1

I was wondering if it is possible to write a python regex to match it up with any valid English sentence which can have alphanumeric characters and special characters.
Basically, I wanted to extract some specific elements from an XML file. These specific elements will have the following form:

<p o=<Any Number>> <Any English sentence> </p>  

For example:

<p o ="1"> The quick brown fox jumps over the lazy dog </p>

or

<p o ="2">  And This is a number 12.90! </p>

We can easily write regex for

<p o=<Any Number>>

and </p> tags. But I am interested in extracting the sentences lying in between these tags by writing regex group.

Can anyone please suggest a Regex to be used for the problem above?

Also, if you can suggest a workaround approach, then it will be really helpful to me as well.

Sergiu Dumitriu
  • 11,455
  • 3
  • 39
  • 62
swap310
  • 768
  • 2
  • 8
  • 22
  • 3
    [Here is good explanation](http://stackoverflow.com/a/1732454/458723) why you should use something like BeautifulSoup or lxml to parse XML rather than regexp. – Kirill May 25 '12 at 11:06

2 Answers2

9

Use an XML parser like lxml, regex is not suitable for this task.

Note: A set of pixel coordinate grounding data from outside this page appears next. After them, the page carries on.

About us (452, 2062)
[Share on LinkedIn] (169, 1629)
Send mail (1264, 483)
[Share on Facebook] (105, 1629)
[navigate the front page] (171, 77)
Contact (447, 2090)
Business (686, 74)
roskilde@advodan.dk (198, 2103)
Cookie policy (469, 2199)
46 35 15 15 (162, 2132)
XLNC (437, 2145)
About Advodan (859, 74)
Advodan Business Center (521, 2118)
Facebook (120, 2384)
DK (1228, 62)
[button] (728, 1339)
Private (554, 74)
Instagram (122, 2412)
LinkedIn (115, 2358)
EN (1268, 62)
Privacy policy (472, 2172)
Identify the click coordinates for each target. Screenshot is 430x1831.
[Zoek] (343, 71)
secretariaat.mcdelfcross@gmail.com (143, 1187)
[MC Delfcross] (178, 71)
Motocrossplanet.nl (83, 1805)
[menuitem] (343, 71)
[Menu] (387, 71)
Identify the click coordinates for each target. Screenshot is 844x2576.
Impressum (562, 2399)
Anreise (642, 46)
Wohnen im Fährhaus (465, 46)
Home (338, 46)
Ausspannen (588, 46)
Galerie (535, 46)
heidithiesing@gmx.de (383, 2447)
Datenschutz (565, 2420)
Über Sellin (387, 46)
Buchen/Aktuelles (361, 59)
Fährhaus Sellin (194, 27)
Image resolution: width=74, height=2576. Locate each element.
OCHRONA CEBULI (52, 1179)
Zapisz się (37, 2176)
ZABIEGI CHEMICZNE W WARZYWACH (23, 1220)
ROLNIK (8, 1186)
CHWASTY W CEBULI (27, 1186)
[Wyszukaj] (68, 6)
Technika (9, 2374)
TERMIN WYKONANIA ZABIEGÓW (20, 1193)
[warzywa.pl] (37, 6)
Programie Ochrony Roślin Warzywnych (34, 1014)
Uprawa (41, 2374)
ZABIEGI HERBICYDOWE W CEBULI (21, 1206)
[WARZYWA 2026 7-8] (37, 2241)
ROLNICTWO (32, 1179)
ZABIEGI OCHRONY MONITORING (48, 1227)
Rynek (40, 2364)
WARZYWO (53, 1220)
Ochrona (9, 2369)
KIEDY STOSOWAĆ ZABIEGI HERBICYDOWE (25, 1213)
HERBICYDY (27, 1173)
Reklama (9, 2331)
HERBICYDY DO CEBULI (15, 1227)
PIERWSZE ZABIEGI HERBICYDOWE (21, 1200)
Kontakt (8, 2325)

Example:

import lxml.etree
// First we parse the xml
doc = lxml.etree.fromstring('<p o ="2">  And This is a number 12.90! </p>')
// Then we use xpath to extract the element we need
doc.xpath('/p/text()')

You can read more about XPATH at: Xpath tutorial.

Kien Truong
  • 11,179
  • 2
  • 30
  • 36
1

You should use an xml parser really. Example here http://www.travisglines.com/web-coding/python-xml-parser-tutorial.

Pete
  • 582
  • 5
  • 8